Directions for this task: Output exactly the lines below from the one containing "Viewport: 927px width, 402px height." to the last line, both included. Omit pictures.

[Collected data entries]
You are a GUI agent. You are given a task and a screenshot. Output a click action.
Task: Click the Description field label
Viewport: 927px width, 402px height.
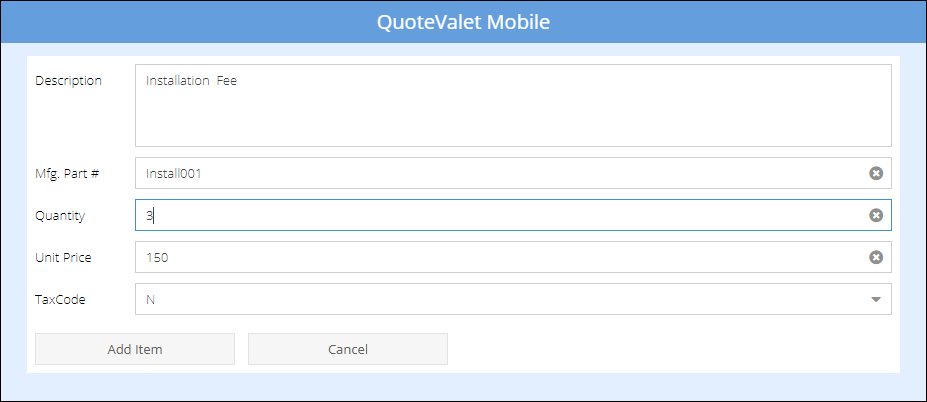click(x=68, y=81)
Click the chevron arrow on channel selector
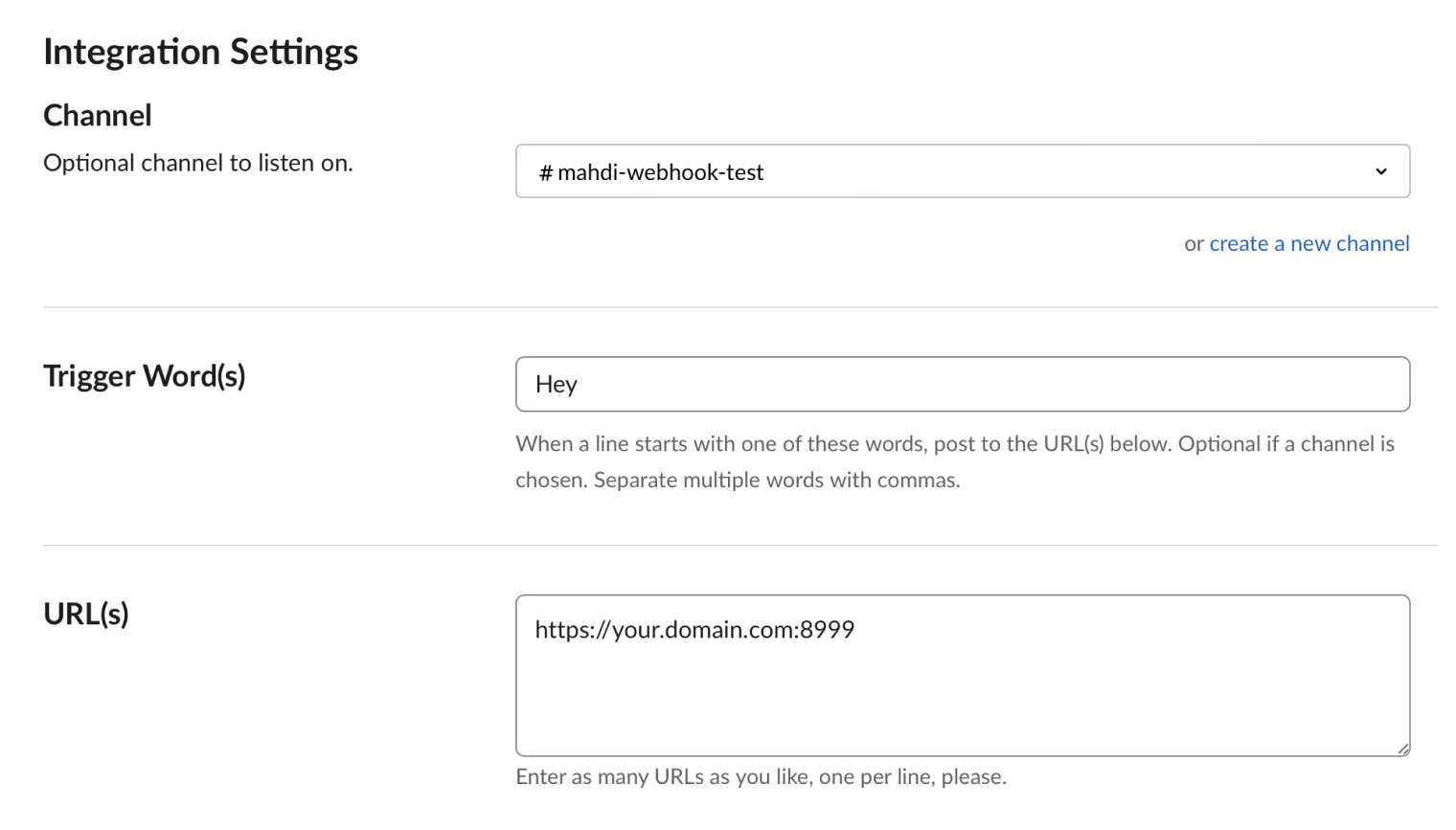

Exercise result:
Viewport: 927px width, 402px height.
click(x=68, y=81)
Click the chevron arrow on channel selector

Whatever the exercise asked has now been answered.